── 出典抜粋

ラスベガスと言えばカジノの街である。カジノの街というより、街のような巨大なカジノが、いくつも連なっていると言った方が正確かもしれない。もともとは砂漠の中にある小さなオアシスだったが19世紀中ごろにゴールドラッシュに沸く西海岸に向かう中継地点として人が増え始めた。1929年にニューヨークでの株価暴落に端を発する世界恐慌が起きると、手っ取り早く金を稼ぎたい者が増えて賭博が合法化されたという。
堀江と藤田も当然のようにカジノに向かった。どのカジノにもあるのがブラックジャックのテーブルだ。マジシャンのような慣れた手つきでディーラーがカードを配り、プラスチック製のコインを奪い合う。
テーブルに並んだ堀江と藤田。しばらくすると藤田は堀江の異変に気づいた。このシーンは著書『起業家』で次のように描いている。一部を省略して引用する。

────
── 記録データ

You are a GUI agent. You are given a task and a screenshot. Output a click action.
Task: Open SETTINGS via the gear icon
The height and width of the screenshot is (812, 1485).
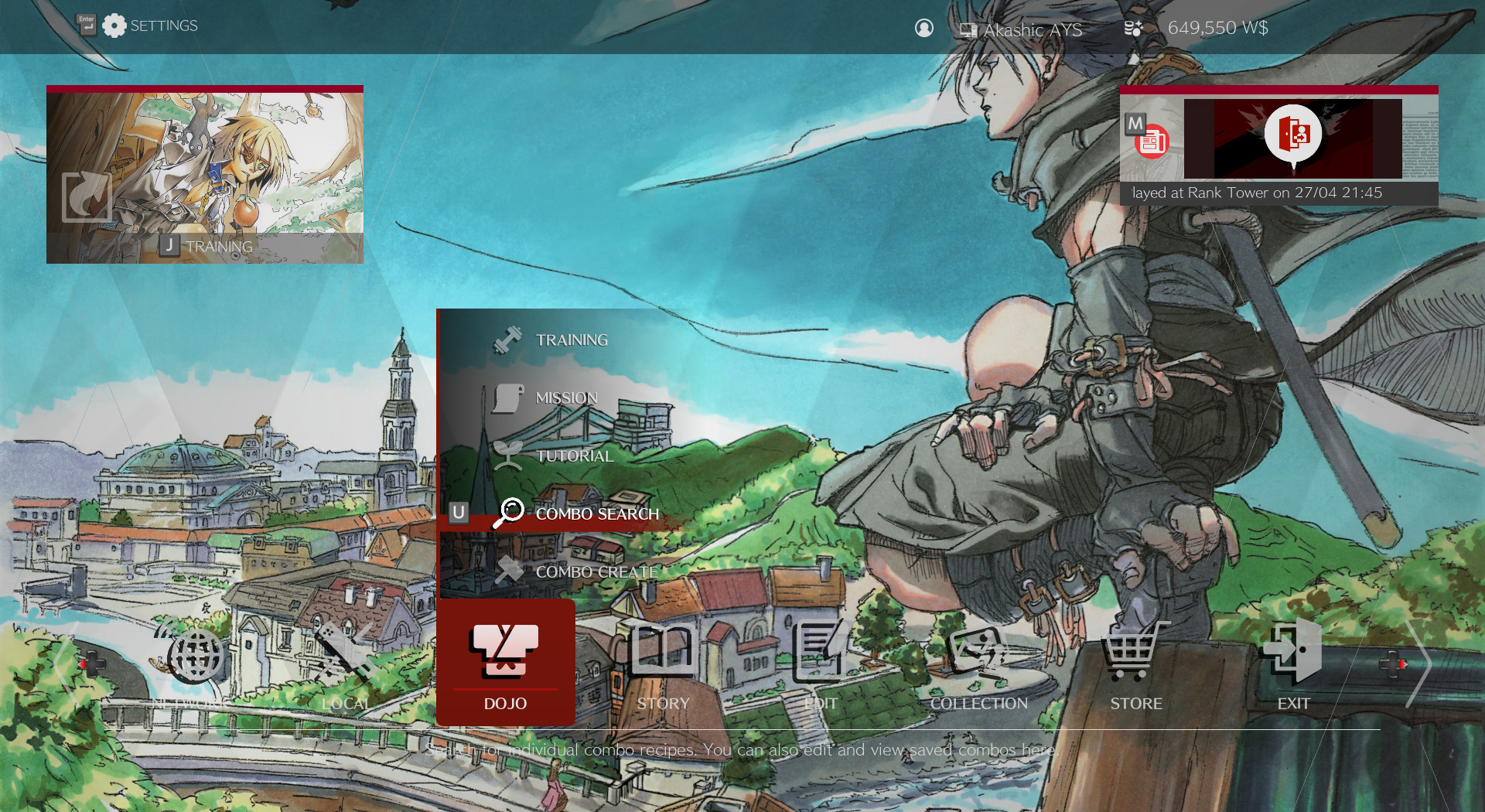click(x=114, y=25)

────

作業内容>
- a) ラスベガスの抜粋のうち、「ラスベガスと言えばカジノの街」を含む語句で始まり「チック製のコインを奪い合う。」で終わる部分を、一字も変えずに書き写しなさい。
- b) ラスベガスの抜粋を、最後の文の次から書き継ぎなさい。
記録データの各行は、ラスベガスの抜粋とは別の資料である。

解答例>
- a)
ラスベガスと言えばカジノの街である。カジノの街というより、街のような巨大なカジノが、いくつも連なっていると言った方が正確かもしれない。もともとは砂漠の中にある小さなオアシスだったが19世紀中ごろにゴールドラッシュに沸く西海岸に向かう中継地点として人が増え始めた。1929年にニューヨークでの株価暴落に端を発する世界恐慌が起きると、手っ取り早く金を稼ぎたい者が増えて賭博が合法化されたという。
堀江と藤田も当然のようにカジノに向かった。どのカジノにもあるのがブラックジャックのテーブルだ。マジシャンのような慣れた手つきでディーラーがカードを配り、プラスチック製のコインを奪い合う。

- b)
熱くならないよう堅実に賭けている私の隣で、堀江さんは時間を惜しむかのように私の何倍かの額を一気に賭けていました。
驚いて振り向いた私の顔を見て、
「リスクを取らないとリターンはないんだよ」
そう堀江さんが言っていたのが印象的でした。
(堀江さん、賭け方が変わったな)
以前の堀江さんは臆病なタイプでした。その性格は企業経営や買収にも表れていたのですが、賭け方がすっかり荒っぽくなっているのに驚きました。
改めてこのシーンのことを藤田に聞いてみると、実は違和感は、もう少し前から感じていたという。特に気になったのがフジテレビ買収のためにMSCBで調達した800億円だったと言う。
「堀江さんはもともと、すごく臆病で手堅く慎重な人だった。年間の売上高を大きく超えるような調達をやるような人ではなかった」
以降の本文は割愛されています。